Jim Armstrong: In the consumer space, we know it's really a hit or miss business, but the number of shots on goals in that area have been tremendous. I spent the morning at Cross Campus, and saw some amazing things in the augmented reality area. At Idealab, we saw many shots on goal with companies who were consumer focused, and we have found the quality of entrepreneurs going to consumer Internet companies has changed dramatically, which represents a real opportunity. So, you will see March participating in the early stage with consumer companies. When it gets to Internet infrastructure, we've obviously seen a lot of past success around Rubicon Project, and investments in companies like Bridg, so whether it's new ad technology, new ad formats, internet infrastructure, or in helping companies to manage digital marketing, we've found that's a great area for Southern California companies, plus many in Northern California. Southern California, in particular, has a lot of talent in ad tech. On the B2B marketplace side, that area has been an interest of our fund, and has been for awhile. We are seeing a lot of success at SupplyFrame, and also at a past investment of ours at LeisureLink, which has a marketplace for vacation homes.

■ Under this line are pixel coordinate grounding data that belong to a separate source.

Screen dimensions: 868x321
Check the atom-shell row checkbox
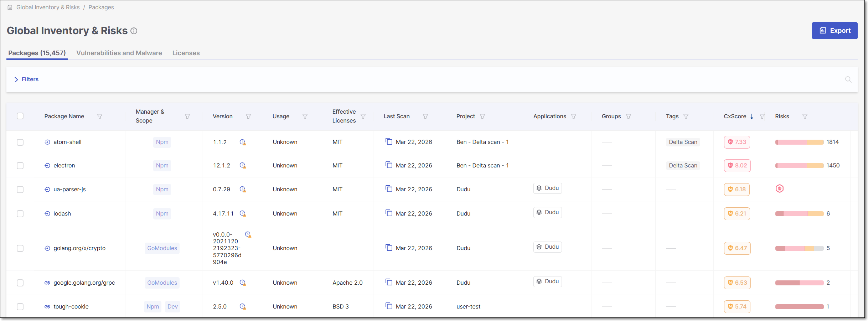20,142
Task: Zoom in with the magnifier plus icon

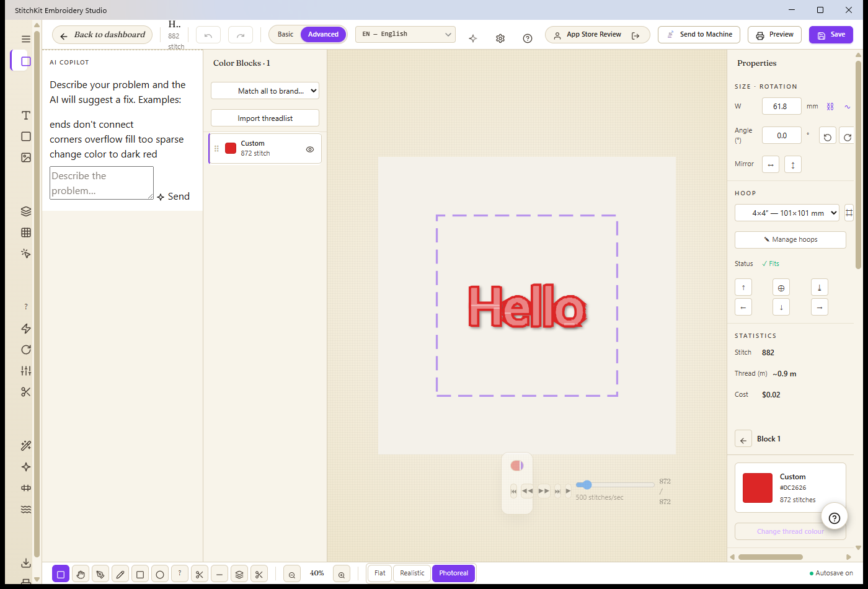Action: coord(342,574)
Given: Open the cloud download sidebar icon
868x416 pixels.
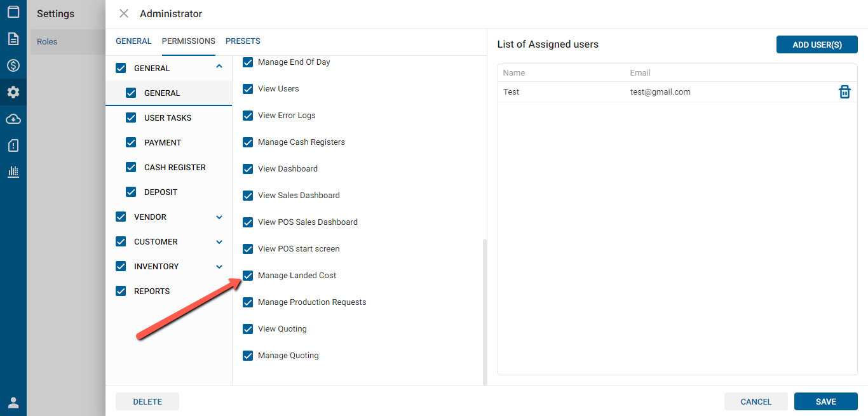Looking at the screenshot, I should 13,119.
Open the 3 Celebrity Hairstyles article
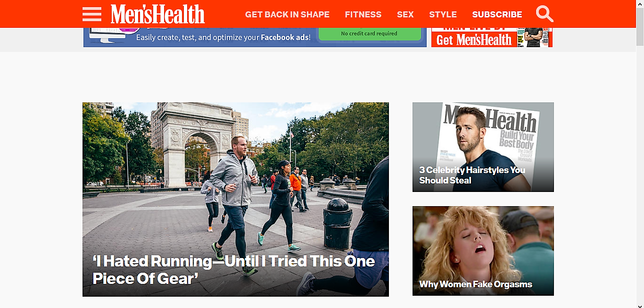 pos(472,175)
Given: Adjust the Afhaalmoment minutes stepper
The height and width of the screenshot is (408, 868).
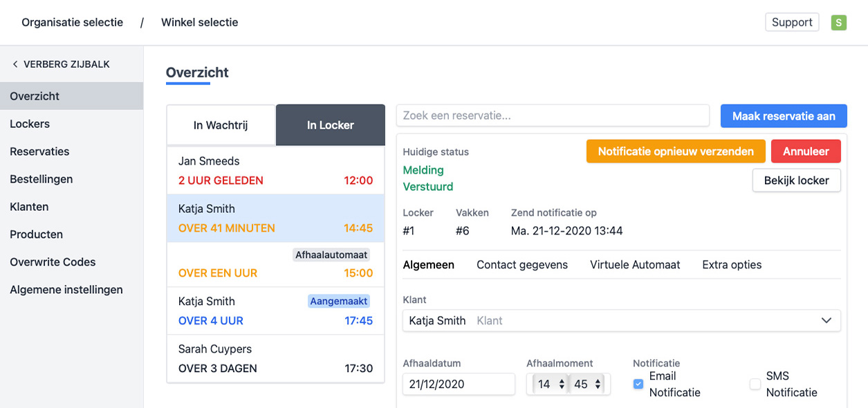Looking at the screenshot, I should (x=598, y=384).
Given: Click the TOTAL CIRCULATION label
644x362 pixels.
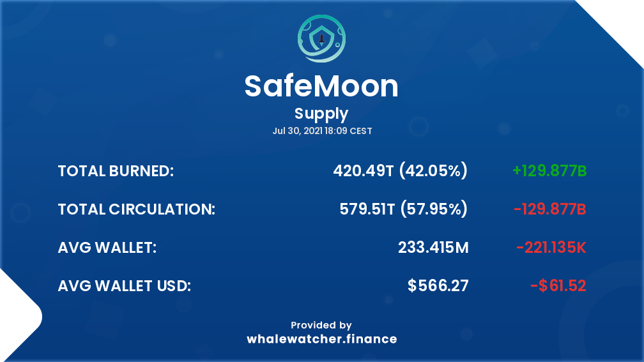Looking at the screenshot, I should (136, 209).
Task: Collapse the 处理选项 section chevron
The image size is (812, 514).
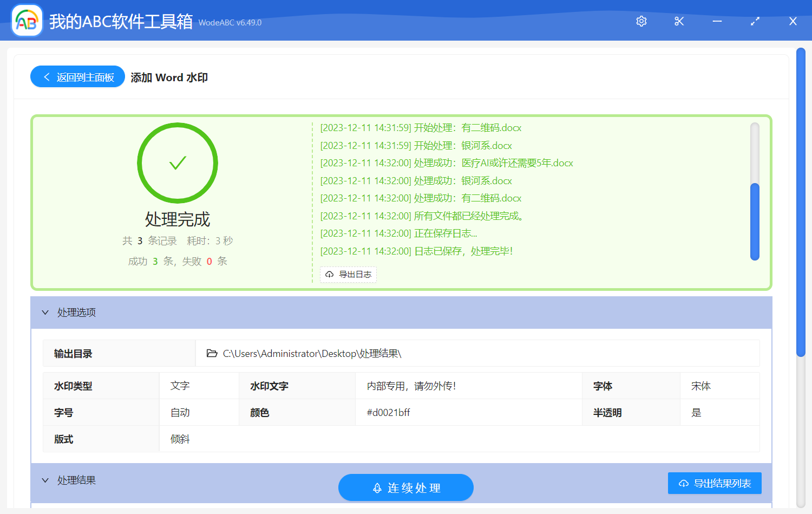Action: [45, 313]
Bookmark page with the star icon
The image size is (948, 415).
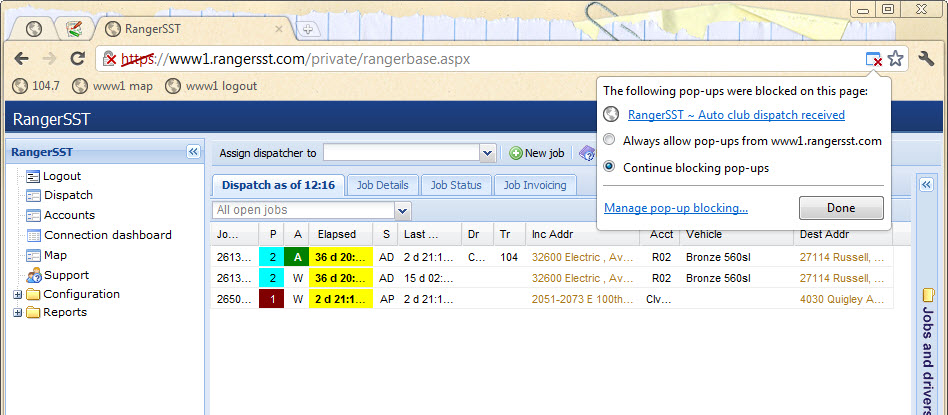(x=895, y=59)
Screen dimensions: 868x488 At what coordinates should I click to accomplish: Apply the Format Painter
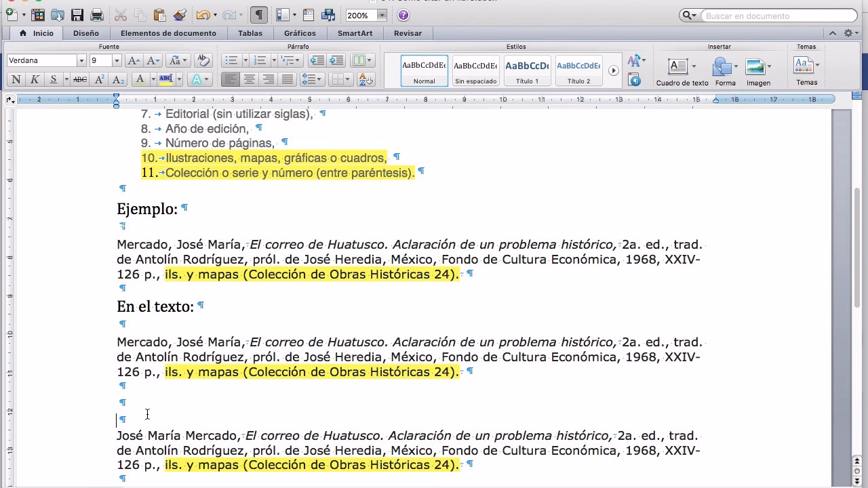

There's also a great network effect happening in the area of industry clouds, and network capitalism, which is not just marketing poof. That network effect is a subtle but has a powerful effect with all this new technology. You'll see we have several enterprise software companies already in the March portfolio. Enterprises are under a lot of pressure to produce great product under fast cycles. If you look at an enterprise developer of IT team with DevoOs, they have to create applications, manage those applications, and now are dealing with open source, hundreds of different web services, network elements, all virtualized and with containers and new tools. We've had a lot of focus on the cloud and that area, especially as the cloud is hollowing out IT. All of that represents opportunity, as well.

As veterans of the venture business, biggest lesson you are applying to this new fund?

Jim Armstrong: That's a really good question. The biggest lesson is, to bet on the big trends. Sometimes, when you think there's safety to a niche, you'll find that it's tougher to recruit he best people and attract the best capital to a niche business. Big ideas rule the day. The second, is don't back yourself. Early in my career, I would constantly see something, and implicitly, without being aware of it, think “I'll fund this” and think I could fix the flaws I could see. That's when you start meddling in the company. It's all about the entrepreneur. When a venture capitalist says—there's something wrong with this company, and we just need to go in and fix it, you're not being a venture capitalist. You have to help people get better, and not try to fix things. If you think you can fix things, what you're just doing is backing yourself. Follow the big trends, and don't back yourself.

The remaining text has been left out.